Data Organization Best Practices

How should I organize my research project, data, and files effectively?

Below are some resources to help you learn about project, data, and files organization: 

Collaborative folders from one of the Cloud vendors which have negotiatied an agreement with Harvard - such as Microsoft One Drive, Google Drive or Dropbox- can help you share your research files with your group before the data can be shared widely in a repository.

Consider also utilizing Electronic Lab Notebooks (not only for labs!) to organize and store all your research inputs and outpus while working on a project.

What are my options for documenting my data analysis workflow?

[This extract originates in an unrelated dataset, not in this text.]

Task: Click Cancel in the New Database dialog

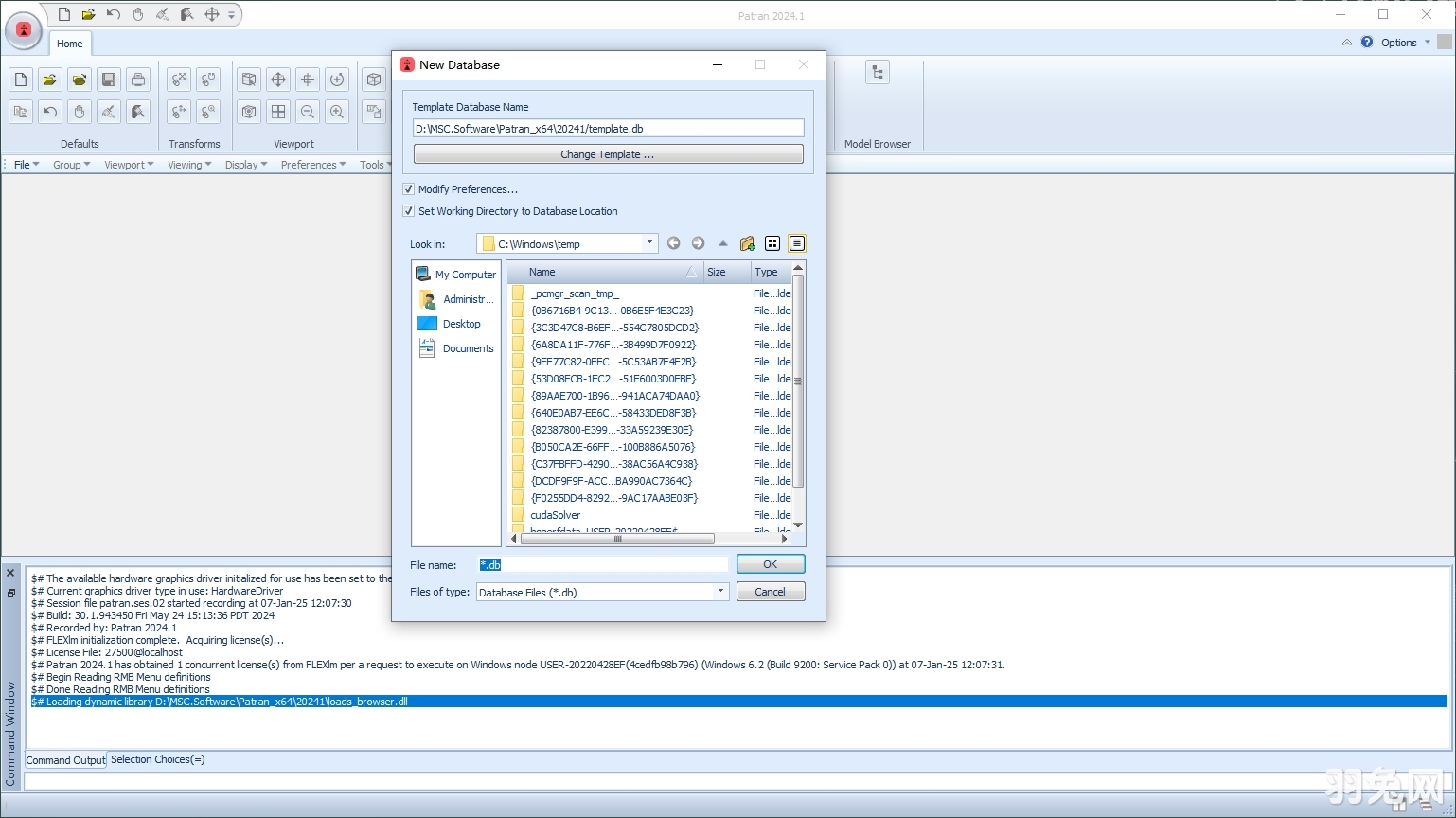Action: [x=770, y=592]
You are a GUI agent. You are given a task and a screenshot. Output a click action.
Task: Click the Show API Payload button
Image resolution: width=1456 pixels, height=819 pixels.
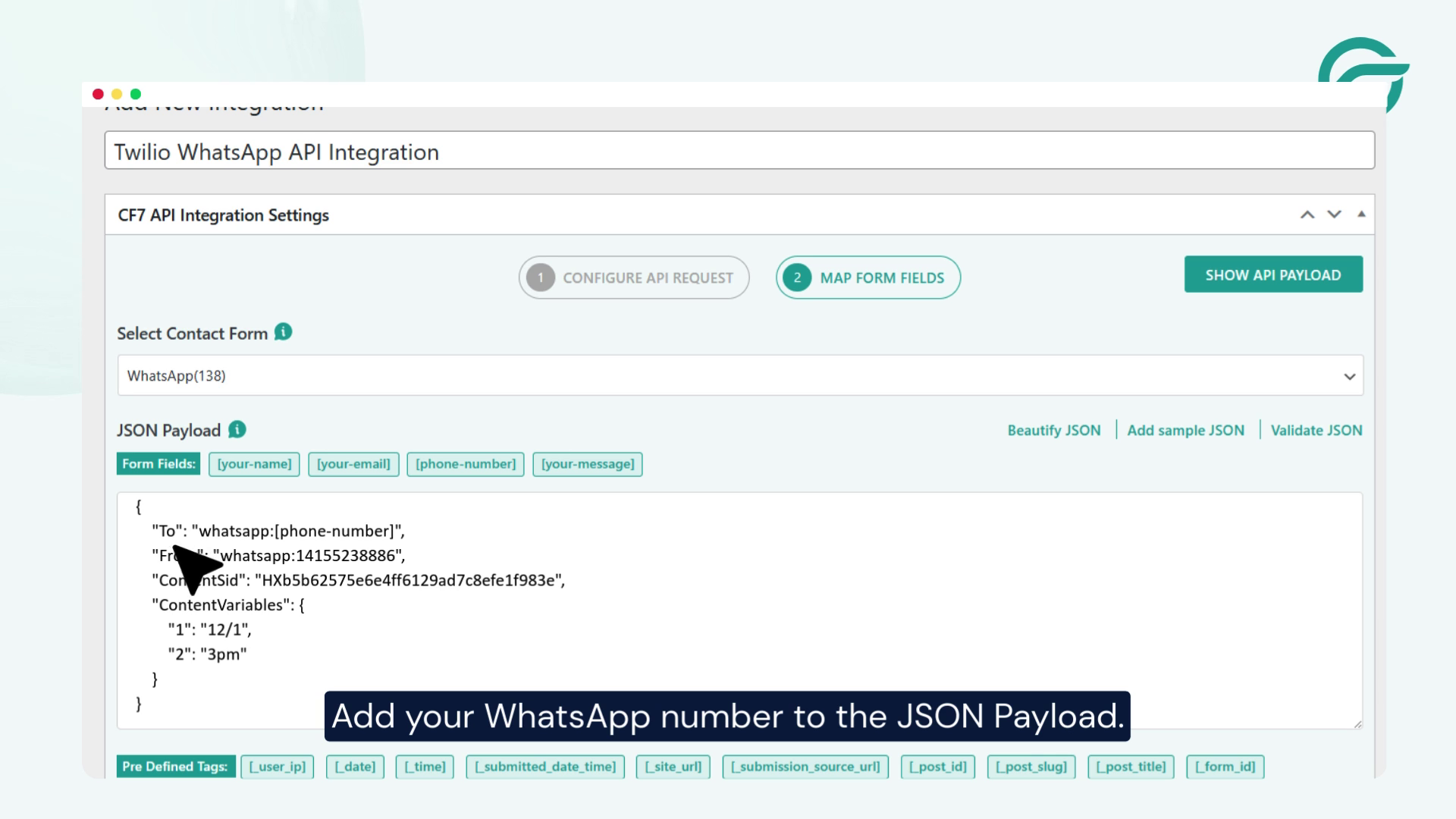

When performing data analysis, it is essential to stay organized and document all data analysis steps and the contents of the resulting data files.

  • Document data analysis pipelines, including all steps and parameters. Remember to document consistently even as you optimize analysis methods/algorithms to ensure that you do not repeat your efforts later.
  • Document tool versions used during the analysis so that others can reproduce the work.
  • Metadata. The previous two bullet points can be facilitated by using consistent and descriptive metadata entries.
  • Tracking data sources. It is important to keep track of the data provenance for all analysis steps, i.e., the origin of each input file and the destination of each output file. All of this will help you and your collaborators find and understand the data/analysis later. The data analysis software may track this information, or it could be provided in readme files associated with the data. See these best practices for creating readme files. Use of appropriate and consistent file naming conventions can facilitate tracking input and output files along an analysis pipeline. For more information see this guide on file naming conventions.

The following tools can help you document your computational analysis:

  • RMarkdown (used with R programming language)
  • RMarkdown Notebooks: An R Markdown document with chunks that can be executed independently and interactively, with output visible immediately beneath the input. Very similar to Jupyter Notebooks
  • Jupyter Notebooks (support for most programming language)
  • Workflow/Pipeline Tools (usually used in Biology): See this curated list of pipeline tools.